Sometimes the way through is around.

Illustration by Jessie Lin

I WAS SWIMMING with friends in a creek when our host led us to a waterfall where a blanket of water dumped into a deep pool. The only way to get to the small cavern behind the fall was to swim below the churning surface. My friends dove under and popped up happily behind the curtain of water. I tried, but the water pounded my back and pushed me back to where I started. The next time, I approached it sideways and reached out my hand for a friend to pull me through.

This memory was fresh when I talked with Ashley M. Jones, poet laureate of Alabama. Her latest book Lullaby for the Grieving is a collection of poems that plumb the depths of grief over her father’s passing as well as grief for the horrors of slavery in American history and ongoing genocide in Gaza.

She told me the title came during a workshop that poet Palavi Ahuja led along the Sipsey River in western Alabama.
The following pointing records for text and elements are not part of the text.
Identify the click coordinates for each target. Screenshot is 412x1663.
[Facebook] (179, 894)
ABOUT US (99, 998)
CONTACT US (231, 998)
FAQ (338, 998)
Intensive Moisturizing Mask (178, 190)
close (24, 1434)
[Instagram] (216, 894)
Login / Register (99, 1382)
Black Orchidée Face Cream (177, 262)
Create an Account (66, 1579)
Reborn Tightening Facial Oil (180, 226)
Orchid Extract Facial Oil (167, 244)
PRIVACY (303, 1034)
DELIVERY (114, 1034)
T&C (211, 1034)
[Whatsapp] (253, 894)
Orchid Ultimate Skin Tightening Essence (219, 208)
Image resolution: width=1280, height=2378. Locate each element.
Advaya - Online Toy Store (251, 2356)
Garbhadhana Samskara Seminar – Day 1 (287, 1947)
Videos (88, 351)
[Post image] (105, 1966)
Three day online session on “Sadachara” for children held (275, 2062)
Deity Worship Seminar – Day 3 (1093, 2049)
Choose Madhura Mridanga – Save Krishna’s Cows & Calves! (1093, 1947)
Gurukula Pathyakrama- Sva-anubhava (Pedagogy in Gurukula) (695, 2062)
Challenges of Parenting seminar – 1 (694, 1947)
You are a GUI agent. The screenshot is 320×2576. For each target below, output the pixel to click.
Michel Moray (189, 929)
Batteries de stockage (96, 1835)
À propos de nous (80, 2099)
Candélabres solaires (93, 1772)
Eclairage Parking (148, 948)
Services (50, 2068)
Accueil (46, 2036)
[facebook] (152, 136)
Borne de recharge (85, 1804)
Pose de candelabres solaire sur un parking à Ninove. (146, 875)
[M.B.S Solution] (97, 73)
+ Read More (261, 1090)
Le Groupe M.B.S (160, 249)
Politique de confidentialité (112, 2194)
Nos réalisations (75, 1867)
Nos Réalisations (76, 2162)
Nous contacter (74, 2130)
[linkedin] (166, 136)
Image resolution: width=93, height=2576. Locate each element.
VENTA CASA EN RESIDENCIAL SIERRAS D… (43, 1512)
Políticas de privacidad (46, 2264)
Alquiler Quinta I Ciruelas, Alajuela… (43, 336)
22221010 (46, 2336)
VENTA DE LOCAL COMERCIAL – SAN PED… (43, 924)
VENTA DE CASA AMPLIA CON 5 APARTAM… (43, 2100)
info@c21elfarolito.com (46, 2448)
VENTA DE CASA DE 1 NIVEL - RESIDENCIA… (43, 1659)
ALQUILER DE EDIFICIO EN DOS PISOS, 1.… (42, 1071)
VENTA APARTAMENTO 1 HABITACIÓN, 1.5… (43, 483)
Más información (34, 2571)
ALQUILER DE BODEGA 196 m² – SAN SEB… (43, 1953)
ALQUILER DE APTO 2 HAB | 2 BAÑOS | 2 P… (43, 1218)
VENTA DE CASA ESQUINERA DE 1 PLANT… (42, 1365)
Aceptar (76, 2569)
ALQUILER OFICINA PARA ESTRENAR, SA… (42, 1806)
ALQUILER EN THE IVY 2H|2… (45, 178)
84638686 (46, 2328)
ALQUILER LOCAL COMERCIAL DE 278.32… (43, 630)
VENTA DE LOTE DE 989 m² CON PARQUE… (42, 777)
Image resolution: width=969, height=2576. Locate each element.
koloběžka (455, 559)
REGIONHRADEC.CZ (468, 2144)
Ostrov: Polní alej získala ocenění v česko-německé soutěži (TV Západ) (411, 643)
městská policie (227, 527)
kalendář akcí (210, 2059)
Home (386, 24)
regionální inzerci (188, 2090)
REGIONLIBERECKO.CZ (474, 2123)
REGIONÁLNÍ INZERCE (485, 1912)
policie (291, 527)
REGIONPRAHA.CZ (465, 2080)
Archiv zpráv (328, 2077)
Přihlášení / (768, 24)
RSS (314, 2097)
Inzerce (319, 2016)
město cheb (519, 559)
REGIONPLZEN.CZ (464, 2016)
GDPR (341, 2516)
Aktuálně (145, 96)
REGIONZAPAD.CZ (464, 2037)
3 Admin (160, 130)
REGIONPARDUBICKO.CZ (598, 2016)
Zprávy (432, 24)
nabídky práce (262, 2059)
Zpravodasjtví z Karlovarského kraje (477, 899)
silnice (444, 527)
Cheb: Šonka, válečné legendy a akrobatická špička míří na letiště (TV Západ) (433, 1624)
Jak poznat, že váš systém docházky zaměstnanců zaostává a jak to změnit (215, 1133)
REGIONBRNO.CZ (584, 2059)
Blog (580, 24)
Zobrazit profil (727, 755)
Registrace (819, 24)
After a hike, Ahuja asked participants to write a lullaby. For Jones, a lullaby is less about how to get to sleep, and more about “describing where you are ... where you could be and giving you a pathway to pause.”

Swimming upstream wasn’t working; it almost pulled me under.

We all need sleep, but as Jones described it, “sometimes rest can be finding a better way to move through. Like instead of always going directly against the current, is there another way to do the thing we’re trying to do?”

Her words brought me back to the waterfall. Swimming upstream wasn’t working; it almost pulled me under. As soon as my friend pointed out another way and reached out a hand, I found a place of rest.

Jones talked about her grief as a “very strong current,” one that she “can’t just walk straight through.” Her metaphor was a helpful reminder that even on dry land it is hard not to feel smothered by the deluge of bad news, cruel politics, and personal griefs strong enough to sink us. “I’m not powerful enough some days to just dive right in. So I have to find a way around,” she said.

In the titular poem she wrote by the river, Jones describes her navigation of grief’s uncertain terrain:

small steps, like prayers— 
each one a hope exhaled 
into the trees. please, 
let me enter. please, let me 
leave whole.

As an activist, Jones sees her poetry as “a way to take another current,” a way to call out injustice and inspire social transformation. “I’m not a politician,” she said, “I never will be. I don’t think that’s always the most effective way to do anything, really. I don’t think arguing is always the best way to talk about something difficult.”

Whether it’s a poem, a prayer, a song, or a friend’s hand reaching out, it is good to know there is a way through.